Verletzung von Tanja Freihaut schlägt auf die Psyche
Und ähnlich gestaltete sich das Geschehen eine halbe Stunde später im 18 Meter auf neun Meter großen Volleyball-Feld. Liv Diezel, Tanja Freihaut und Sabrina Herrmann dominierten im Match gegen den Mitabsteiger TSV Gau-Algesheim am Netz. 25:19 und 25:16 lautete der scheinbar beruhigende Vorsprung. Allerdings: „Die Mädels waren nun physisch am Ende“, bemerkte Michael Spuck bei seinem Team konditionelle Schwächen. Einen psychischen Knacks gab’s dazu, als Tanja Freihaut umknickte und fortan verletzt fehlte. In der Annahme unterliefen nun zahlreiche Fehler. Der druckvolle und variable Angriff der SG Worms/Hochheim fand kaum mehr statt.
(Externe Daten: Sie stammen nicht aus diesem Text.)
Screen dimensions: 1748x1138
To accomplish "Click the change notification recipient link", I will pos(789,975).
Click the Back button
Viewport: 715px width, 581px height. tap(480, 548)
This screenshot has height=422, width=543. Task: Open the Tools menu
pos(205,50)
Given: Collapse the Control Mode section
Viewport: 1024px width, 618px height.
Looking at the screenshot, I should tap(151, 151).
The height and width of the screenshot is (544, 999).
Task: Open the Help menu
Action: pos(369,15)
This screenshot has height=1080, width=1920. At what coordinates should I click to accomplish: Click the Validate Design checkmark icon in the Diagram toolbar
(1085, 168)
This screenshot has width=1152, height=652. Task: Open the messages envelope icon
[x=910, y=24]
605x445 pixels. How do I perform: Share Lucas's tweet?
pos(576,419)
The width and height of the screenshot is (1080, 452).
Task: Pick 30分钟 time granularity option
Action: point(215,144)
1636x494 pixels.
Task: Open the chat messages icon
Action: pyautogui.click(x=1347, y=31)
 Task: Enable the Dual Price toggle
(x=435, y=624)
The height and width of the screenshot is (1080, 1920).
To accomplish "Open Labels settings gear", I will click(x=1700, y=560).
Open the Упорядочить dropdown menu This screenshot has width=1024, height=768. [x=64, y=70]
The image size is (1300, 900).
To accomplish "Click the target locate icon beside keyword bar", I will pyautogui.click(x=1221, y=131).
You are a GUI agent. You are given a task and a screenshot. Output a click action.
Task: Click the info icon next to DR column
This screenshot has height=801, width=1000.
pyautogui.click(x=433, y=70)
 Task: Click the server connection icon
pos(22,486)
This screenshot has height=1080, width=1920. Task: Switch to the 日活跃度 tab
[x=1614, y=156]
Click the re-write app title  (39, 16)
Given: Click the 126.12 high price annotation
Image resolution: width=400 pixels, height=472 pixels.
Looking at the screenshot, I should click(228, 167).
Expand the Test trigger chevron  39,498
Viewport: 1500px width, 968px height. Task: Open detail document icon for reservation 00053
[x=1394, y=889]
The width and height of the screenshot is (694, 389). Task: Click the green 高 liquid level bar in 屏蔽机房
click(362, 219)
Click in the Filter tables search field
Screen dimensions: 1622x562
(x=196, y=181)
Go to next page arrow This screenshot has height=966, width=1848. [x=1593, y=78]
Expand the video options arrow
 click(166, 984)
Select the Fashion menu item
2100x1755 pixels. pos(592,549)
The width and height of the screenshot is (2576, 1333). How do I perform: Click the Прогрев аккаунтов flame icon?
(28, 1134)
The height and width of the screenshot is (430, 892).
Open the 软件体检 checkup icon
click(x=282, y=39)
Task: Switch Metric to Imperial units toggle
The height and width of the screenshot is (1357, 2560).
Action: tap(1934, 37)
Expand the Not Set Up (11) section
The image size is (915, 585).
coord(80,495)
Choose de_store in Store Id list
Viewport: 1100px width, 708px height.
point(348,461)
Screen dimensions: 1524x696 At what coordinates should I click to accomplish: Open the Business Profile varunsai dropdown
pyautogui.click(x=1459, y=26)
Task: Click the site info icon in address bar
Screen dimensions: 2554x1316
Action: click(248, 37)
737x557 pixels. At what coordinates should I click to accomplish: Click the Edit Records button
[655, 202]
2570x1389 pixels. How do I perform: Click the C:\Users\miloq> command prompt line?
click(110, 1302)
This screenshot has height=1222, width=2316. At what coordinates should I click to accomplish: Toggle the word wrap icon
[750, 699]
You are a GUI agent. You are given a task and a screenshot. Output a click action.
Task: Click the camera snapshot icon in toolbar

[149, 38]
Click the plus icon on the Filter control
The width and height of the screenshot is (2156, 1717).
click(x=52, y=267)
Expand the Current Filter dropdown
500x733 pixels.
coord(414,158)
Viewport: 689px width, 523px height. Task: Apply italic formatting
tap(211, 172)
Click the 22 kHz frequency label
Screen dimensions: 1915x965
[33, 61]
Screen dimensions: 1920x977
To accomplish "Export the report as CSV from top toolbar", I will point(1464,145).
TV Gau-Algesheim übernahm das Kommando. Die Sätze drei, vier und fünf gingen glatt an die Gäste. Statt sechs Punkten nur derer vier. „Am Ende mussten wir viel rotieren, was uns letztlich den Sieg gekostet hat“, konstatierte Michael Spuck, der ergänzte: „Am Saisonziel Wiederaufstieg ändert das aber nichts.“ Dafür sollte es dann aber bitteschön künftig bis zum Ende der Spiele vermehrt drei Hüpfer und dazu dreimal „Hey, hey, hey!“ bei den Volleyballerinnen der SG Worms/Hochheim geben.